Since the surprise announcement last month that Senator Schumer (D-NY) and Senator Manchin (D-WV) had reached an agreement on the Inflation Reduction Act of 2022, the massive spending bill has received no shortage of media attention. However, much of the coverage has focused on the bill’s climate, healthcare and corporate tax provisions. Mainstream media has paid far less attention to the government’s plan to allocate $79.6 billion to the Internal Revenue Service (IRS), including $45.6 billion for enforcement efforts. 

Lawmakers say the additional funding is needed to improve agency services, upgrade operating systems, hire new employees and enhance enforcement efforts. As further evidence of this need, Congress has pointed to the steady decline in the number of audits filed each year and a growing problem with tax evasion, which costs the U.S. $1 trillion each year. In addition, IRS Commissioner Charles Rettig recently noted in testimony before the House Ways and Means Committee that the agency has shed around 17,000 employees and seen its budget decline by 20%. As a result, the agency now has roughly the same number of employees that it did in 1974. 

According to a recent Department of the Treasury report, the new spending package may enable the agency to hire as many as 87,000 new employees by 2031. While not all of these hires would be IRS agents, and some would replace existing employees, the sheer volume of potential new hires for the agency is still substantial. Time Magazine estimates the true number of new employees would likely be closer to 20,000–30,000. Regardless of the exact number, the White House hopes the plan will modernize the agency and generate $400 billion in additional revenue over the next 10 years. 

However, serious questions remain about how the IRS will spend this money. While the IRS certainly has a role to play in collecting taxes and making periodic upgrades to systems, the organization has a dubious track record when it comes to conducting audits.

Indeed, according to a recent report by the Transactional Records Access Clearinghouse (TRAC) at Syracuse University, the IRS audited low-income households with less than $25,000 in annual earnings at five times the rate of everyone else. That rate constitutes roughly 13 audits for every 1,000 tax returns filed for this income group as opposed to just 2.6 audits for income groups with earnings above $25,000. Data from the Treasury Inspector General for Tax Administration also reveals that the IRS audited households claiming an anti-poverty Earned Income Tax Credit (EITC) with gross receipts under $25,000 more frequently than it did families with higher incomes. Just .2% of Americans with incomes between $25,000 and $500,000 experienced an audit in 2019, according to recent IRS estimates.

The IRS claims that low-income households face a disproportionate share of audits due to higher rates of improper payments, which agency systems are more likely to flag. However, the agency also acknowledges that they overwhelmingly rely on automated processes which are less complicated than in-person audits, but tend to target low-income Americans. These automated processes lean heavily on correspondence audits, where IRS agents review consumer finances with a simple phone call or a letter. The agency says correspondence audits are simply the best use of “limited examination resources.”

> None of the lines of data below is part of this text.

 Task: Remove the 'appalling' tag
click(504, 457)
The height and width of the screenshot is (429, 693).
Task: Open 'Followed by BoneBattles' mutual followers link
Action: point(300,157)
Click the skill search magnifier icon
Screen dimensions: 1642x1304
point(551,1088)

The problem with this approach is that it is unclear whether more funding will change how the agency allocates resources. If correspondence audits truly are more efficient than face-face audits, then no amount of new funding will change that. The agency will continue to prioritize practical considerations and audit Americans who commit more improper payments. 

In some ways, this seems reasonable. After all, the IRS must prioritize practical considerations and the good stewardship of taxpayer dollars. On the other hand, there is something profoundly disturbing about an agency that has previously shown a willingness to prioritize investigating poor Americans over their wealthier neighbors, who wield more resources to cover up potential financial infractions. 

A recent letter to the Senate by IRS Commissioner Charles Rettig is a case in point. In the Aug. 4 letter, Mr. Rettig says that agency resources are “absolutely not about increasing audit scrutiny on small businesses or middle-income Americans.” We know now that this is not the case. The preponderance of evidence suggests that Americans of all income groups do receive IRS scrutiny, and this is especially true for low-income Americans who can least afford it. 

The IRS may need additional resources, but the agency should not use these resources to target the poor. Congress should demand the IRS revamp its enforcement processes so that the new money it has provided the agency does not go to reinforcing inequitable practices. The IRS must demonstrate a good faith effort in combatting tax evasion by wealthy Americans that goes far beyond nicely worded letters to the Senate. That kind of reform will go a long way toward protecting American taxpayers and consumer savings.